Depois da experiência de ter convivido com os nômades contemporâneos, Jessica Bruder escreveu o livro Nomadland: Sobrevivendo na América do século 21, que chamou a atenção da atriz e produtora Frances MacDormand, que comprou os direitos do livro e convenceu a diretora Chloe Zhao a filmar a história. E voilà! Temos o filme que deu à Chloe Zhao, essa diretora jovem, americana de origem chinesa, inúmeros prêmios, inclusive o título de 2ª cineasta mulher a levar o Oscar pela direção na história do Oscar – o que é algo inadmissível de se pensar, mas real. Por isso nunca é demais lembrar disso.

Chloe Zhao adaptou o roteiro e dirigiu esse filme que diz respeito, sim, a um momento muito específico da história americana, mas é atemporal no drama humano de pessoas que perdem suas referências, sua sensação de pertencimento e precisam buscar a estabilidade no instável, na mobilidade, no desapego. É um filme essencialmente sobre a procura de si, sobre a procura por um meio de sobrevivência diferente do tradicional, porque viver do jeito que sempre foi já não tem mais cabimento.

Dito isso, pra colocar a gente no contexto do filme, vamos à narrativa. Frances Macdormand é Fern, uma senhora que trabalhou anos com o marido em uma fábrica no meio do nada, fica viúva e é a última a abandonar a cidade quando a empresa vai à falência. Sem filhos e sem vínculos, resolve adaptar uma van e transformá-la em sua casa sob quatro rodas. Ela sai pelas estradas dos Estados Unidos com poucos pertences e a sensação de que é preciso viver um dia de cada vez. Consegue empregos temporários aqui e ali e vai encontrando, pelo caminho, pessoas que estão na mesma situação. Aos poucos, se junta a eles, nessa comunidade nômade que se ajuda e vai compartilhando suas histórias.

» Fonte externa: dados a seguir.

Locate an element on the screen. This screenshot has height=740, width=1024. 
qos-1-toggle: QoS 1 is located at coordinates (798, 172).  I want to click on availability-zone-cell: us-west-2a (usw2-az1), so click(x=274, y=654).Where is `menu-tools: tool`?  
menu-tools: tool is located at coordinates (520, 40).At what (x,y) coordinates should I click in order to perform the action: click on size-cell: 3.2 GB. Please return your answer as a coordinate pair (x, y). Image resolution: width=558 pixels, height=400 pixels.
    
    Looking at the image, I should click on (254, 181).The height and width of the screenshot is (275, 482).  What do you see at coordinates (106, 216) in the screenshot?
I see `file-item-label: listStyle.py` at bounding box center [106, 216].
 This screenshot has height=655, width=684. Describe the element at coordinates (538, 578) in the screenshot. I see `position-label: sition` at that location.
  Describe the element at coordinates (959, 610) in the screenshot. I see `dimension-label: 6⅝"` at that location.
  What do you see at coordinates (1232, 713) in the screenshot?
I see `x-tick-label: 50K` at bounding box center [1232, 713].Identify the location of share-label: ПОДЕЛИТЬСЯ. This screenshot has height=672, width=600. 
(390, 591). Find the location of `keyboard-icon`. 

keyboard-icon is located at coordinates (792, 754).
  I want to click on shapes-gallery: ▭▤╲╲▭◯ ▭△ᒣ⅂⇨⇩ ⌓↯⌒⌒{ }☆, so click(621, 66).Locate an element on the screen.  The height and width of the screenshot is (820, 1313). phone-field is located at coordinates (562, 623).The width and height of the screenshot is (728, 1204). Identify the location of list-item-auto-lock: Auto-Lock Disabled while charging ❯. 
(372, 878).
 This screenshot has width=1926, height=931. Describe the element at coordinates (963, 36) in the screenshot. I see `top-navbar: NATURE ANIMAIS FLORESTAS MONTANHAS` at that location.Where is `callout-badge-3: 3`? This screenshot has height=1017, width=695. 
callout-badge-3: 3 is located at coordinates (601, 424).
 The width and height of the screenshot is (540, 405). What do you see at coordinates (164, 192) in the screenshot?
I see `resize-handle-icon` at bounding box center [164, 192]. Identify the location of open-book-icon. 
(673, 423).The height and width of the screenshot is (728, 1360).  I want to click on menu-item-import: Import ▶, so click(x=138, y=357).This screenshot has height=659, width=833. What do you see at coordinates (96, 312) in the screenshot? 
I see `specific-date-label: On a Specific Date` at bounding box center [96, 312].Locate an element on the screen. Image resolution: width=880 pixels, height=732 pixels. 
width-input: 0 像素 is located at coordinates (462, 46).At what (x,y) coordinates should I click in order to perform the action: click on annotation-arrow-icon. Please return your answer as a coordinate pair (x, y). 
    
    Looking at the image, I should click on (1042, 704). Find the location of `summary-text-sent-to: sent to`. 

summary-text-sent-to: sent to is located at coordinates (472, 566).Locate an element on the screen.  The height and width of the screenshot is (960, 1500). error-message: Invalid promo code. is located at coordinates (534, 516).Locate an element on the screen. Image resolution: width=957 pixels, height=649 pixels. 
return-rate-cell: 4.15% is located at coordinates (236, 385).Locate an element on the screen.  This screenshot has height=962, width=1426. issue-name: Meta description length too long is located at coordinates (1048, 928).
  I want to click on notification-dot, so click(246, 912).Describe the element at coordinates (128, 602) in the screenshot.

É um filme que potencializa os extremos: embora tenha esse lado dramático de uma vida aparentemente de gente sem-teto, apresenta também a liberdade de ir e vir no clássico estilo de road movie, em que os personagens vão se transformando à medida em que percorrem o trajeto determinado pela narrativa. Valoriza os momentos em volta da fogueira, a natureza, o trabalho voluntário, o ócio criativo, a liberdade, mas também mostra a privação de conforto e segurança com a saúde, por exemplo. Apresenta a crueldade do mundo empresarial que não retorna ao cidadão uma compensação devida por uma vida de trabalho, mas possibilita o trabalho temporário – é verdade que sem garantias ou segurança – em empresas como a Amazon, por exemplo, que aparece no filme em alto e bom tom. Vale dizer que, aqui, estamos falando fortemente da precarização do trabalho e desvalorização da mão de obra, nessa nova modalidade que surgiu com esse novo contrato social do século 21.

Um ponto fundamental que dá ao filme um teor original e autêntico está nos personagens. Frances MacDormand é Fern, a protagonista, e todo mundo conhece essa atriz. Mas praticamente todos os outros nômades encontrados pelo caminho não são atores profissionais. Eles são nômades e representam eles mesmos no filme. Uma das preciosas escolhas da diretora Chloe Zhao foi justamente essa: manter essa áurea real da relação entre os personagens e deles com eles mesmos, com suas histórias. Frances é talentosa o suficiente pra embarcar nessa jornada e se deixar contaminar pela energia e pelo entendimento desse novo modo de vida, vindo de quem realmente vivia aquilo na realidade.

Segundo a própria Fern diz no começo do filme, os nômades contemporâneos podem não ter casa, mas eles têm um lar. E, apesar de todas as privações e desafios, fica a mensagem de que o lar está dentro de cada um. Assim como os problemas – se não forem resolvidos, dormimos com eles, seja numa casa fixa, estável e confortável; seja sob quatro rodas. É preciso olhar pra dentro e saber o que é possível naquele momento e qual é o seu desejo.

O desfecho de Nomadland mostra bem isso. Sem romantizar, nem dizer que a liberdade não tem seu preço. É isso que faz o filme ser atemporal – uma reflexão que nunca se encerra.